Recent research by the Global Payroll Alliance (GPA) reveals that the annual salary expenditure of Her Majesty’s Revenue and Customs (HMRC) has heightened by £29.4 million over the previous year. The surge is primarily attributed to an uptick in senior-level employment.
Between August 2024 and August 2025, HMRC’s core workforce expanded by 3.6 per cent, increasing the full-time equivalent positions from 64,580 to 66,880. Although much of this growth was noted at the middle-grade level, it was the elevation in higher-paid staff that significantly affected the cost.
GPA’s report indicated that the number of Executive Officer roles, which are among the more junior ranks in the Civil Service pay scheme, rose by 4.8 per cent. This increase is reflective of the ongoing recruitment drive to bolster frontline operations and compliance activities.
Contrastingly, the number of employees at Grade 6 and Grade 7 — the second-highest tier in the Civil Service — surged by 4.6 per cent, while the count of those in Senior Civil Service (SCS) roles rose by 3.8 per cent year over year.
This augmentation in senior roles had a disproportionate impact on the total payroll expenses. HMRC’s pay bill escalated from £287.1 million in August 2024 to £316.6 million in August 2025, marking a 10.3 per cent increase.
Melanie Pizzey, CEO and Founder of the Global Payroll Alliance, scrutinised the figures, questioning whether this growth in headcount reflects a strategic need or inefficiency.
Pizzey voiced concern over the significant rise in HMRC’s wage bill by £29.4 million within a year, particularly when a substantial portion of this increase is credited to the proliferation in senior roles. She emphasised the need to evaluate whether this expansion is a direct result of a strategic requirement or a dependency on increasing headcount.
She also suggested that technology could play a pivotal role in downsizing costs and streamlining processes.
In an era when government departments are challenged to deliver more with limited resources, Pizzey questioned whether HMRC is optimally utilising automation to manage workloads and minimise staffing costs wherever possible.
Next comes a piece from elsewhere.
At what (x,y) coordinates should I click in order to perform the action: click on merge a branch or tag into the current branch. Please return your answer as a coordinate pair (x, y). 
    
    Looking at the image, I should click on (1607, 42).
The GPA noted that while the expansion of HMRC’s senior ranks might enhance oversight and compliance, it also highlights the significance of transparency and measurable outcomes in public funds’ usage.
If these roles are instrumental in reducing the tax gap and enhancing compliance, they could be justified, Pizzey noted. However, she stressed that transparency and proven results are pivotal in validating such level of payroll growth.
So far, HMRC has not publicised any comments on these findings.
The GPA’s research underscores the need for greater transparency and accountability in the use of public funds for staffing. As HMRC’s wage bill swells, questions about strategic necessity versus inefficiency remain at the forefront.